The draft Statement had also been revised to nominate the Worcestershire Safeguarding Children Partnership as the body competent to advice the Council on matters relating to the protection of children from harm. This was because the Worcestershire Safeguarding Children Partnership had replaced the previously nominated Worcestershire Safeguarding Children Board.
The list of consultees shown at Appendix B to the report, had also been updated to reflect changes to some of the Gambling Trade Associations and to include additional organisations involved in working with people who had experienced problems with gambling.
Consultation on the revised draft Statement of Principles would take place with all of the relevant parties, which would include those detailed in paragraph 3.15 of the report. The consultation would be carried out over a period of six to eight weeks.
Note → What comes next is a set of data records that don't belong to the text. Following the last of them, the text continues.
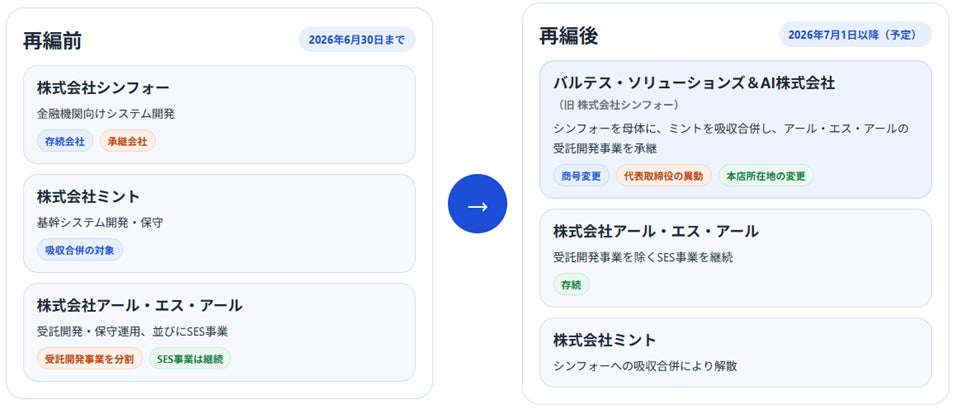
Task: Click the 2026年6月30日まで date badge
Action: [356, 39]
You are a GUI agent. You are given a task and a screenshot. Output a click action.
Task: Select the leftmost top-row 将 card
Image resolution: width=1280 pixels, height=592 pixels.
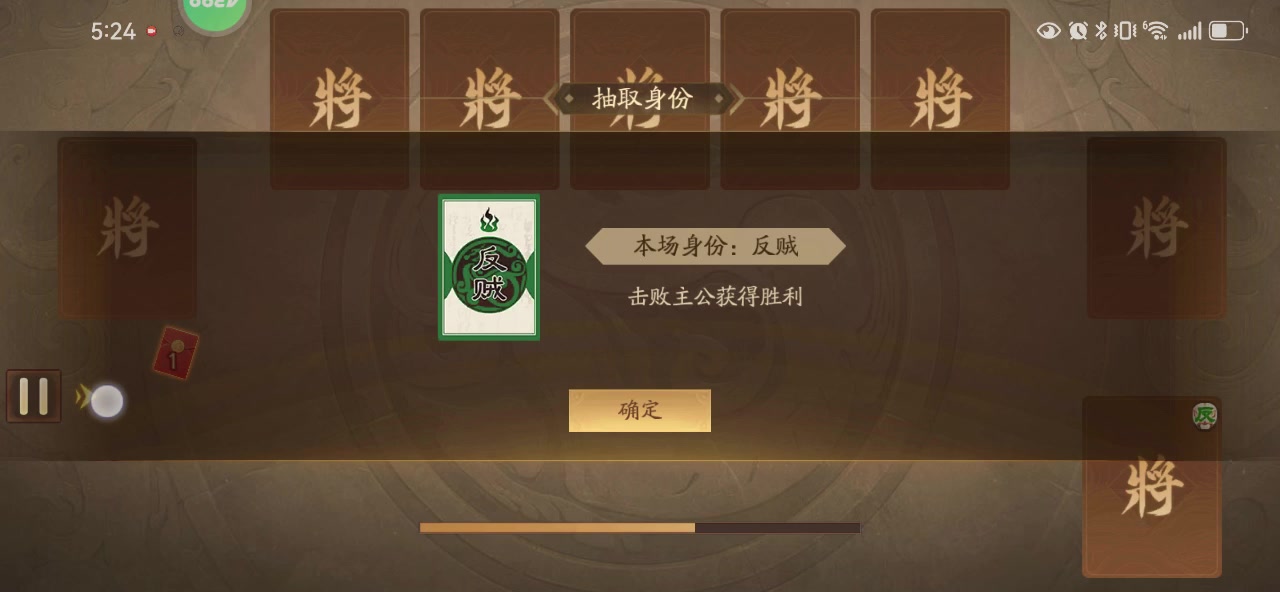click(340, 99)
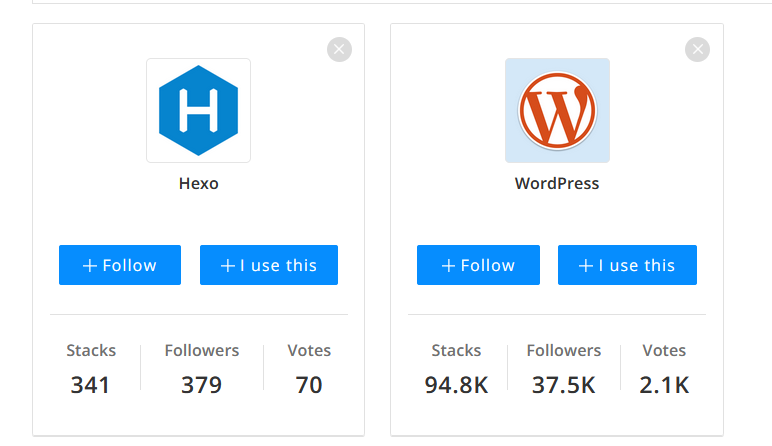Viewport: 772px width, 446px height.
Task: Click WordPress's 37.5K followers count
Action: (564, 384)
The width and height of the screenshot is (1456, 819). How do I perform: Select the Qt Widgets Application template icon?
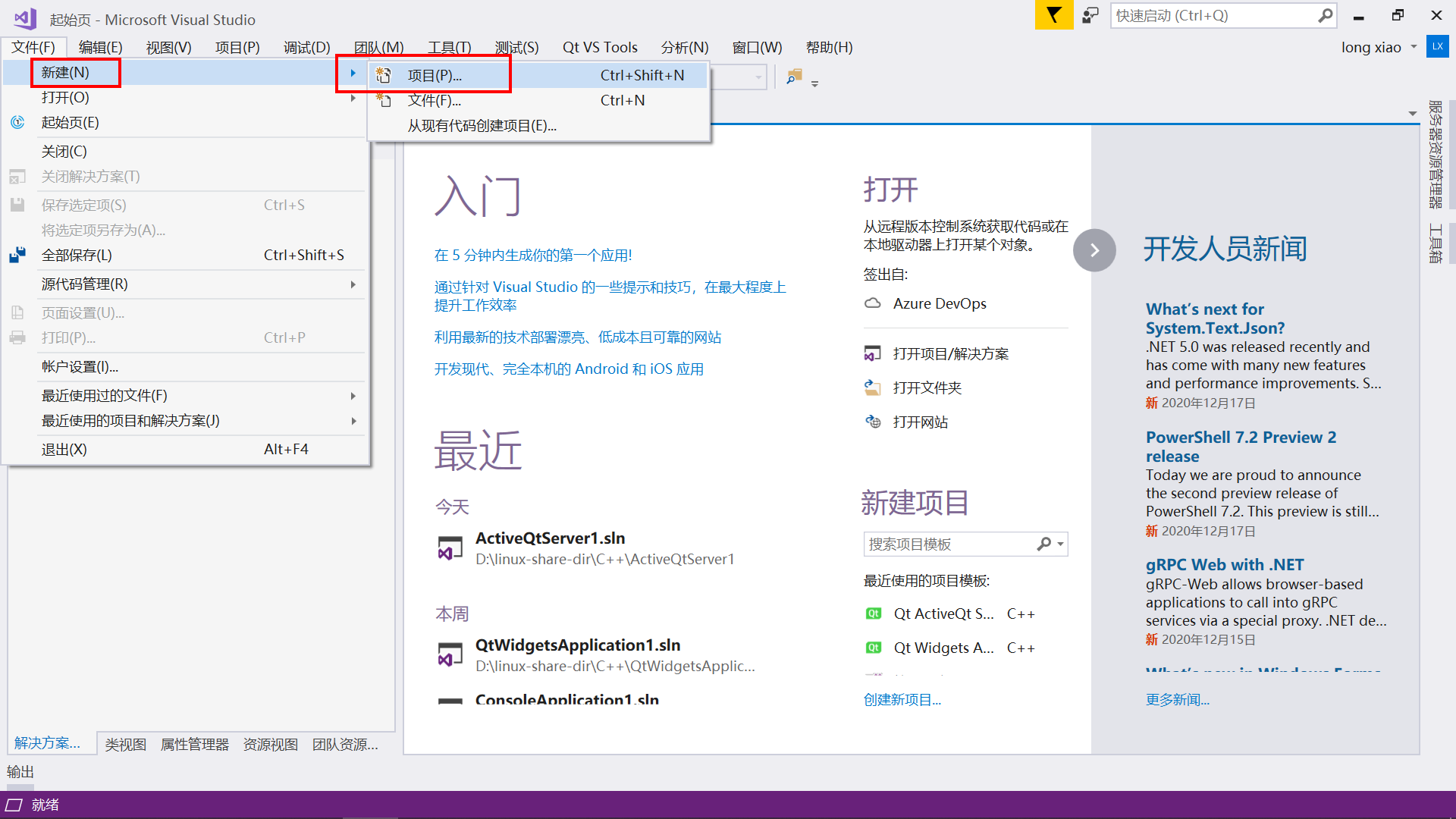[874, 648]
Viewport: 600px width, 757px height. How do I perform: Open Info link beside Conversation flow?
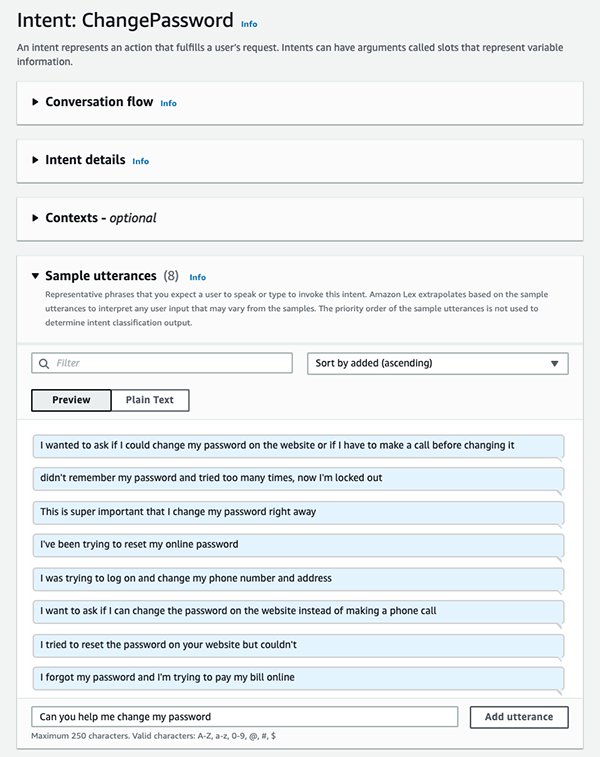click(168, 103)
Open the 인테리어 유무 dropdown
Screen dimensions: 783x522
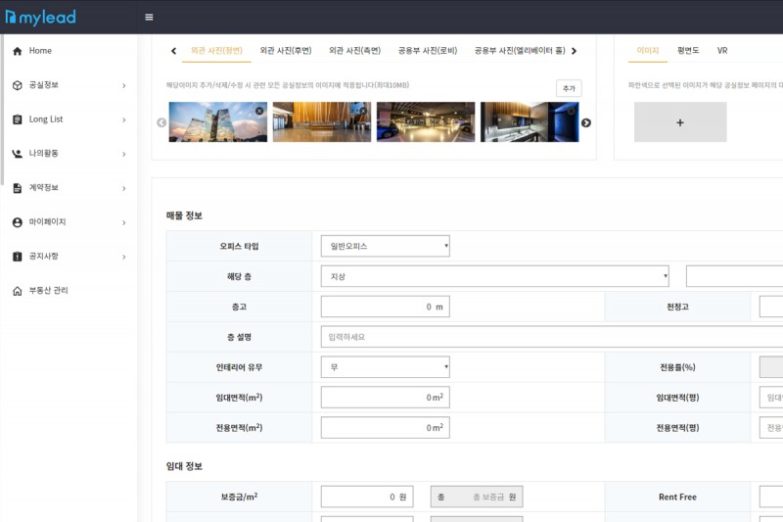(x=385, y=367)
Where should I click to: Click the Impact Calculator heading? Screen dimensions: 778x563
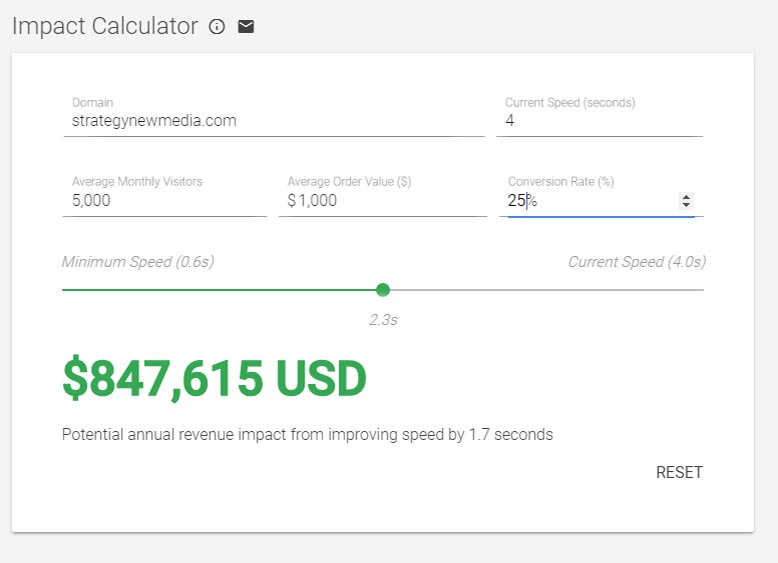tap(105, 27)
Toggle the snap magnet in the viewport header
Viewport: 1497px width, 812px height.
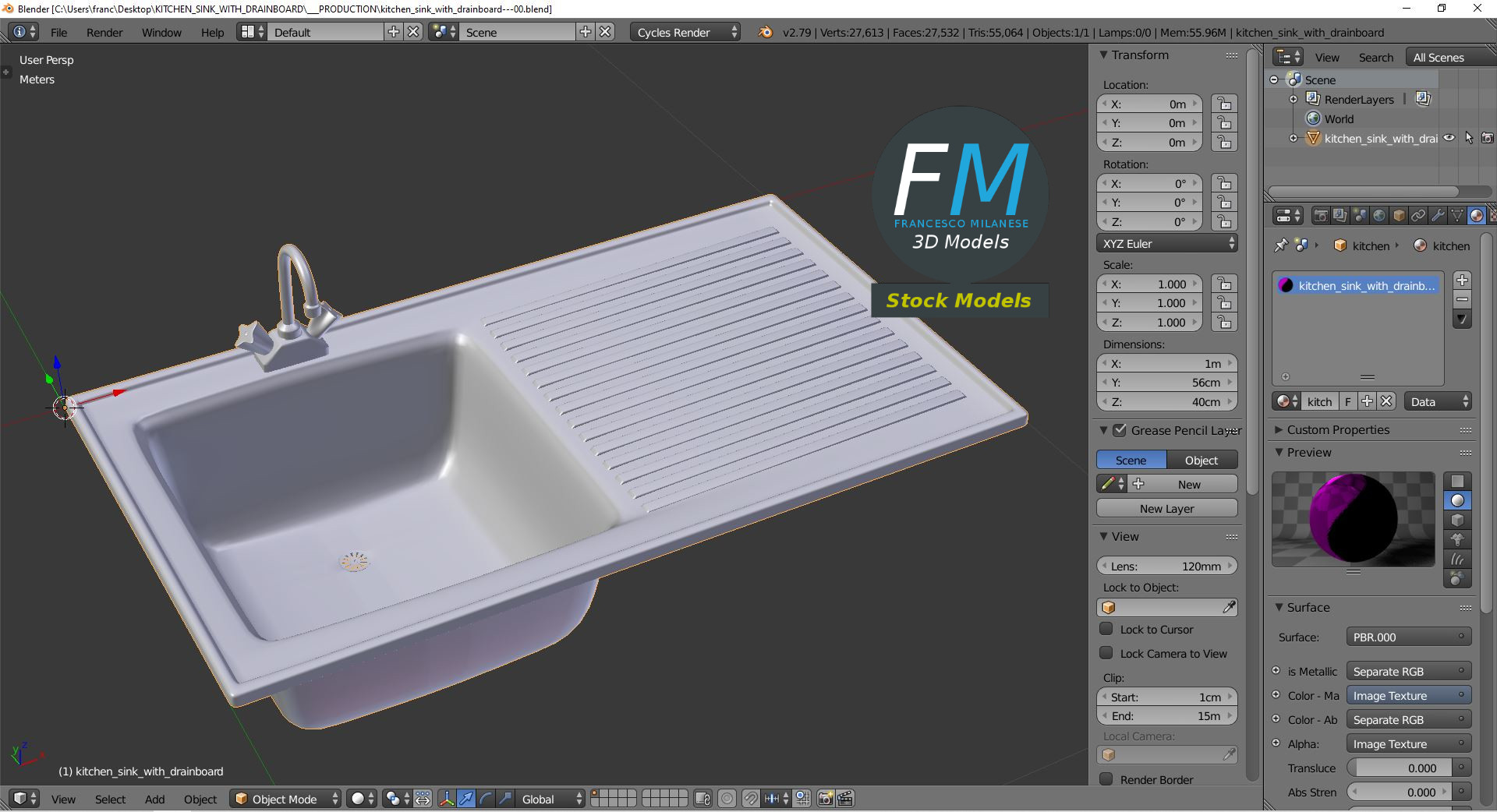tap(751, 799)
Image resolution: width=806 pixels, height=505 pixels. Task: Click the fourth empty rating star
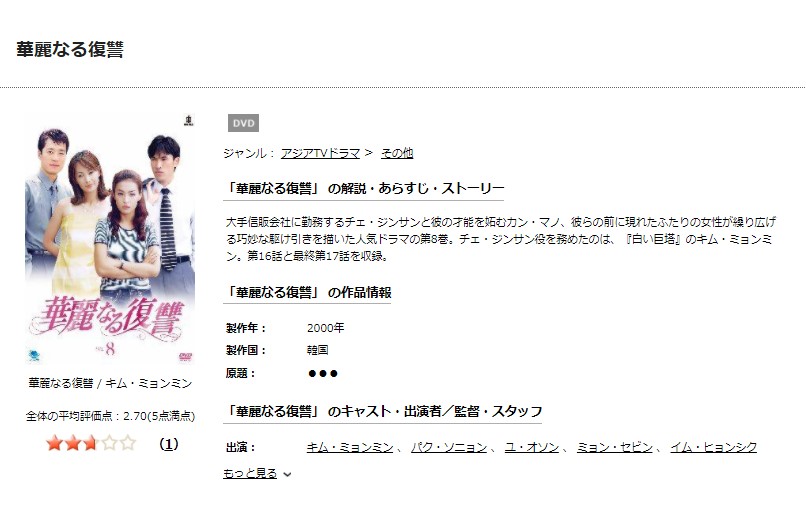click(109, 443)
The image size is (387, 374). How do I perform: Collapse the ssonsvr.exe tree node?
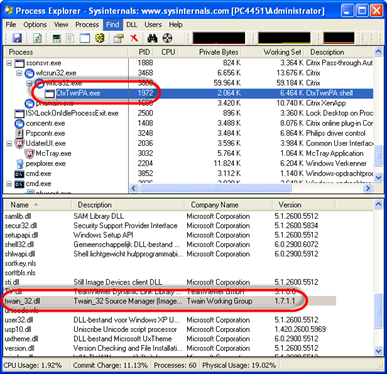point(9,63)
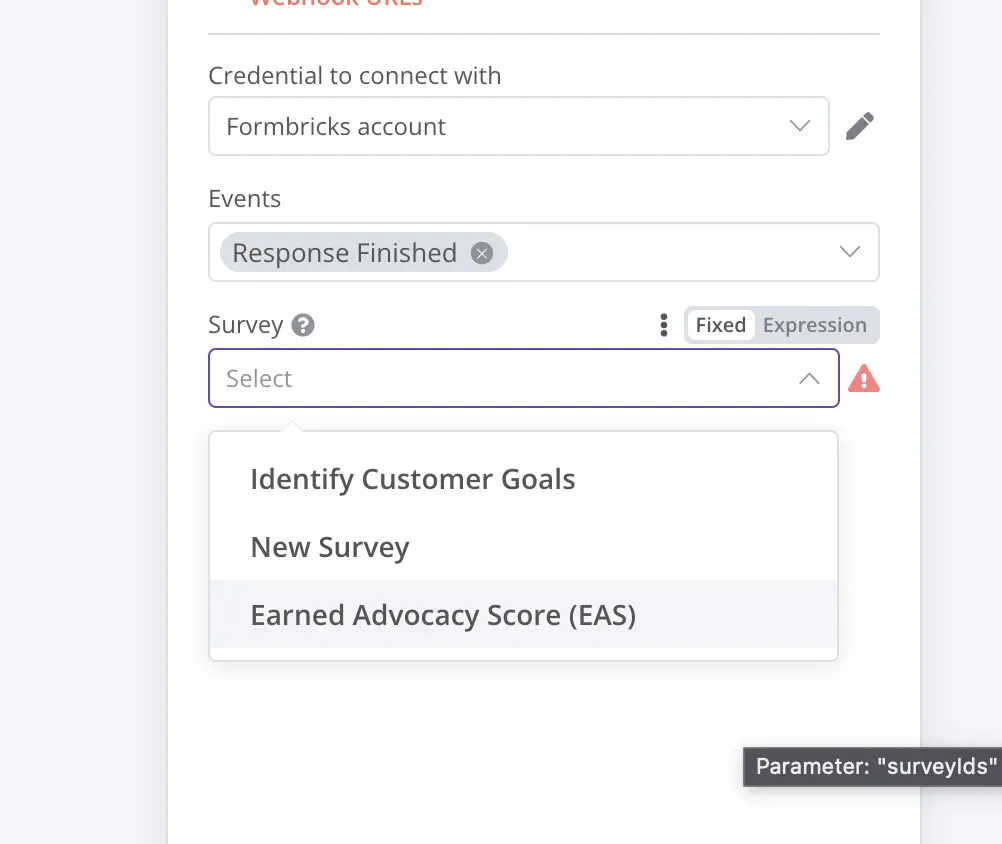Click the chevron in the credential field
Viewport: 1002px width, 844px height.
[800, 126]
Any responses received to the consultation would be presented to a future meeting of the Licensing Committee.
The Principal Officer (Licensing), WRS, responded to questions from Members with regard to Wythall and Alvechurch being included in the introduction under urban areas. Members were informed that the information in the introduction had only been changed to include the update on population figures. Other Members commented that Wythall and Alvechurch were not urban areas.
The Principal Officer (Licensing), WRS, responded to further questions with regard to problem gambling and the effects of problem gambling on families.
Members were informed that the Gambling Commission were trying to raise awareness of gambling issues and how gambling could be a public health issue.
Certain gambling operators were required to assess local risks to the licensing objectives posed by each of their premises based gambling operations. They should know their local area, to avoid any wider harm or any areas of particular concern. Operators were also required to have policies, procedures and control measures in place to mitigate those risks and to record any interventions.
Problem gamblers could also ‘self-exclude’ themselves from premises. All licensed gambling business had to have their own self-exclusion arrangements to help those who decide to self-exclude. They also had to sign up to ‘multi operator’ schemes (Multi Operator Self Exclusion Schemes – MOSES), that allowed the public to self-exclude centrally with more than one operator.
Licensed gambling premises staff were also well trained to spot any issues or deal with any interventions, which could include asking clients who have self-excluded to leave the premises.
Public Health would continue to raise awareness. Good links / relationships have been formed during the Covid-19 pandemic.
The Principal Officer (Licensing), WRS, in response to the Committee, agreed to look at what local pathways were available and to scope signposting any local pathways and also national bodies that provided support for those that had a problem with gambling, via the Council’s website.
RESOLVED that the draft revised Statement of Licensing Policy, as detailed at Appendix 1 to the report, be approved for the purpose of consultation with relevant parties.